The Monte-Carlo method of coding: Fitness functions for codebases

AlphaPhoenix (Dr. Brian Haidet) has a lovely YouTube channel that I follow. His Algorithmic Redesign video has a great analogy for solving problems with randomness and inherent drift - How to untangle a pair of headphones.

Always Tangled When the Skype Rings by Quinn Dombrowski, via Wikimedia Commons (CC BY 2.0). Hover to play the genetic-algorithm animation.

Paraphrased:

  1. Jiggle the headphones, aka boil the thing to apply temperature (randomness)
  2. Gently pull them apart, aka apply a driving force (a fitness function, a forcing function)

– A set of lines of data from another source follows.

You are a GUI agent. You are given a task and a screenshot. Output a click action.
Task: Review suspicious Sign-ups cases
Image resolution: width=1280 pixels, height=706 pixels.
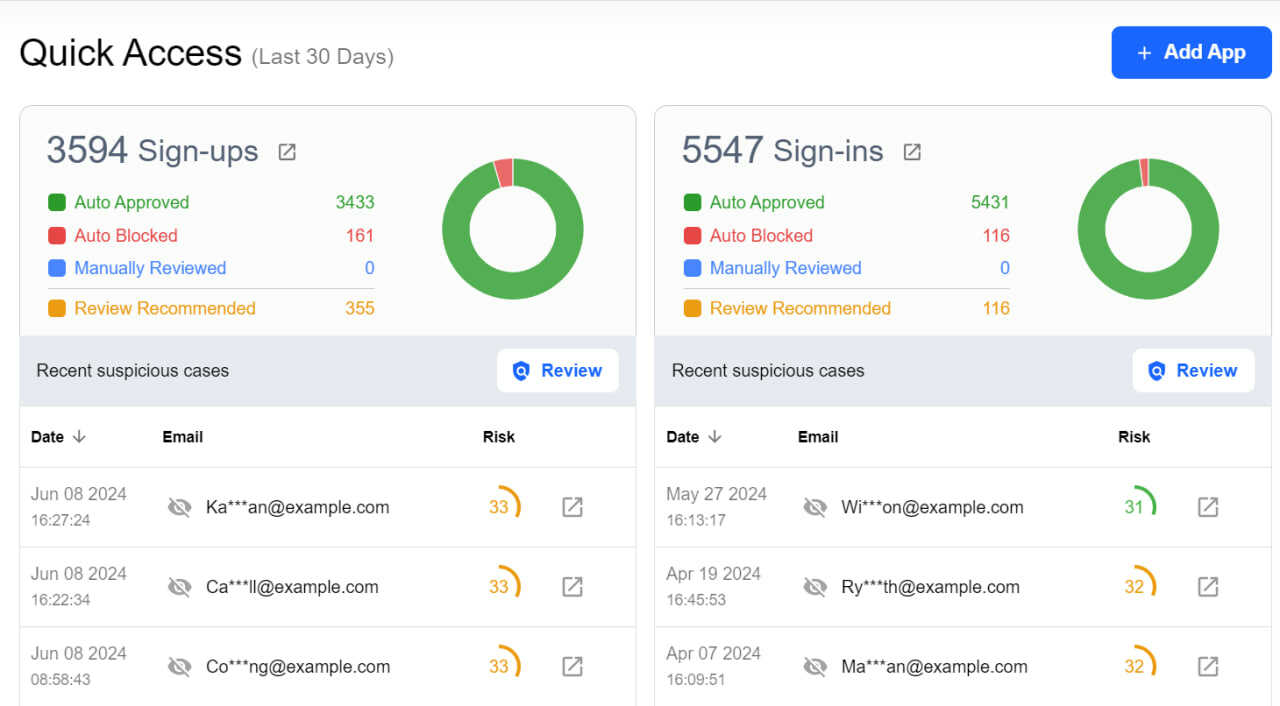[x=557, y=371]
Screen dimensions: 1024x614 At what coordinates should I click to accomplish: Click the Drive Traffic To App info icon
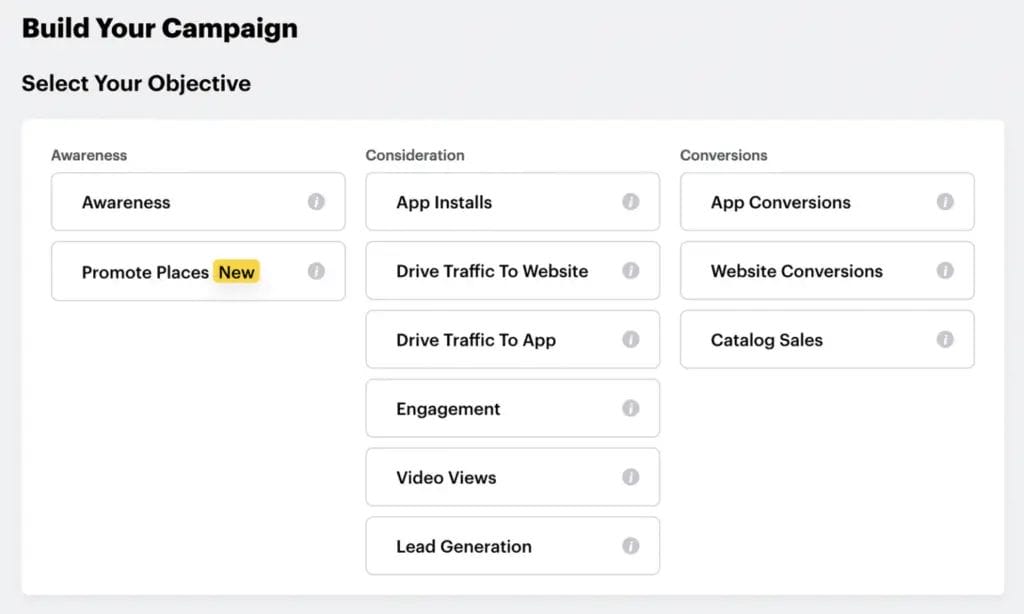(x=632, y=339)
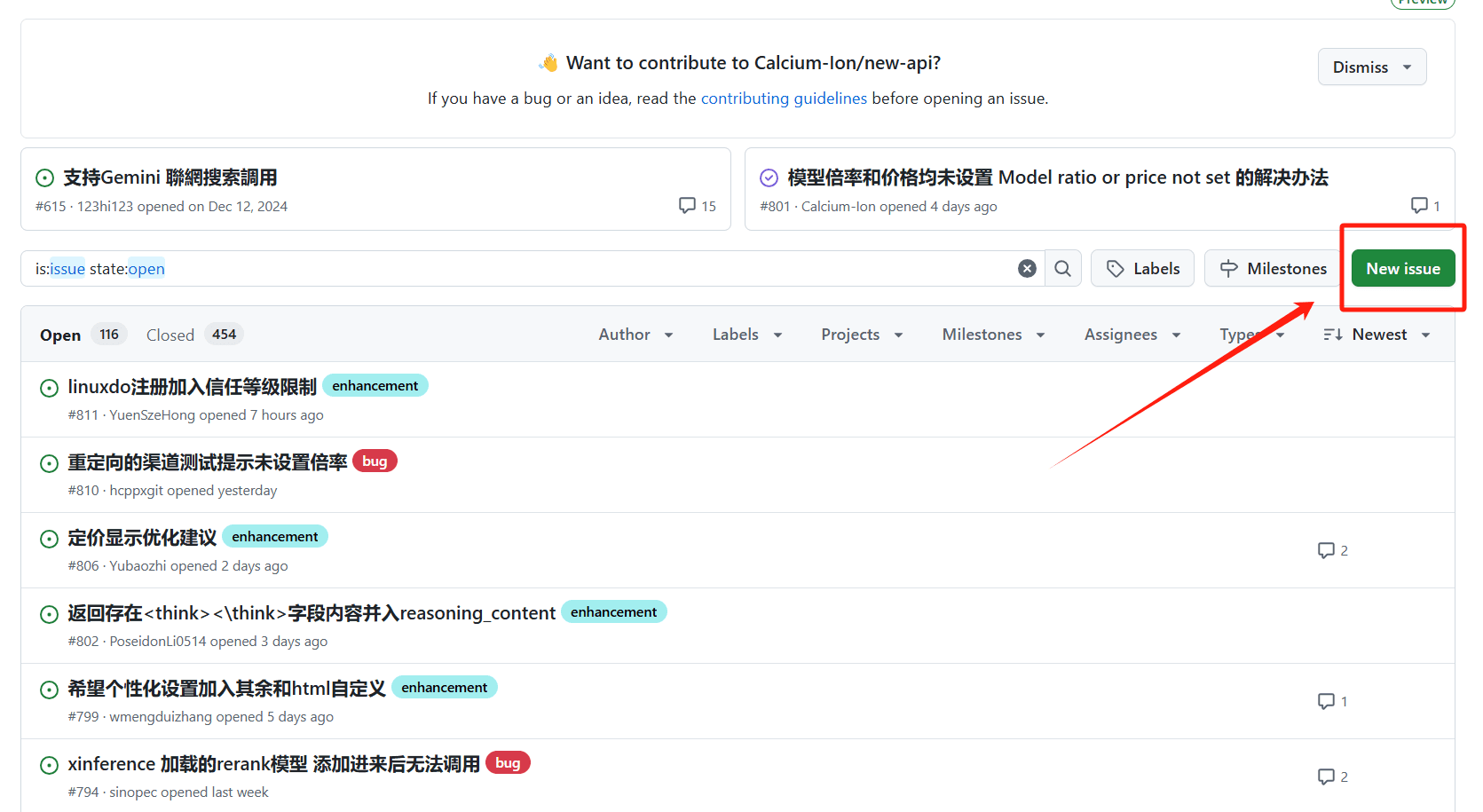This screenshot has height=812, width=1483.
Task: Click the search magnifier icon button
Action: [1062, 269]
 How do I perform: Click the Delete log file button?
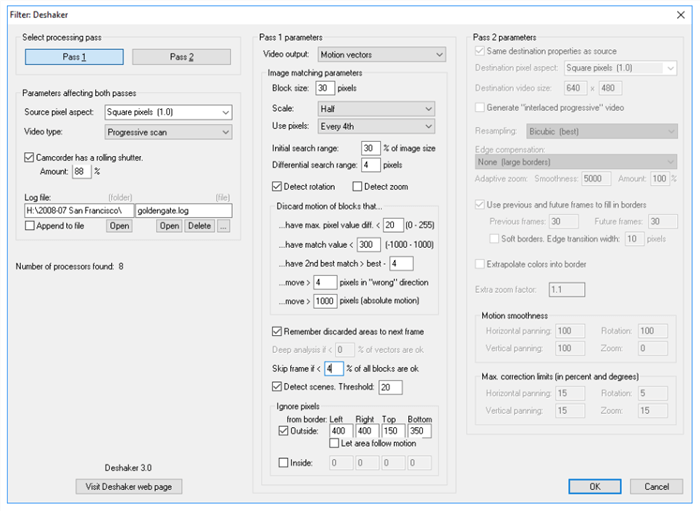[199, 226]
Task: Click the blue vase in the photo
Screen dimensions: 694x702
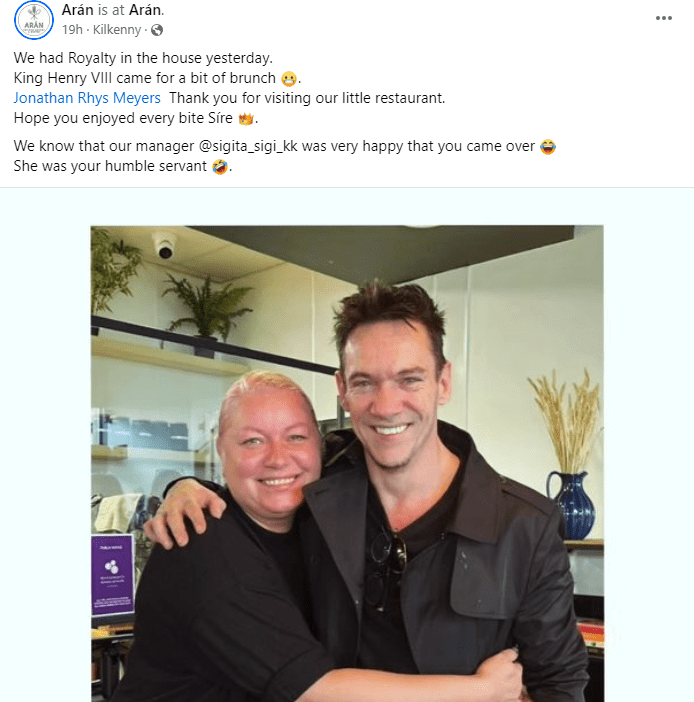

And that’s a great analogy for my day-to-day - how to ensure the codebases in my domain remain healthy without me micro-managing and at scale? Every new feature request introduces new changes (new randomness). By setting good feedback loops, of course!

Reinventing the wheel

I feel strongly that the incoming changes caused by LLMs benefit from the same old good engineering practices. There is the canonical “No Silver Bullet” (1986) paper, but more recently, similar concepts were covered in Clean Architecture (2017) and Building Evolutionary Architectures (2022). The best performing LLM coding tools (citation needed) have strong feedback loops built inside their harnesses.

Tools to (re) evaluate

The point of this rambling was to go beyond unit testing to help with the old problem of codebase evolution and drift without relying on gut feel. Maybe its a question of Engineering Maturity. Here is the shortlist of some tools I believe are able to provide that forcing function and hopefully prevent the codebase to grind to a stop - prevent our earbuds from becoming tangled in the first place so we can put them in our pocket without worrying.

  • SonarQube and other static analysis tools, like Dependabot, are a great first stop. They have modules on some softer measures that contribute to maintainability. See their Clean Code page.
  • ArchUnitNET and friends allow you to codify high-level rules codyfing how the architecture of the codebase should look. Think - these classes should not depend on others.
  • (tangential) Deployment tracking - while not as close to the codebase they still provide important signals and quality gates

We have plenty of existing forcing functions to pick from to add to our automations to scale ourselves (or maybe even automate ourselves out of a job?). I’ll look for opportunities to have Cursor and others to take into account some more high level metrics and see how the code evolves. Using things that were well tested in the past seems like a powerful shortcut.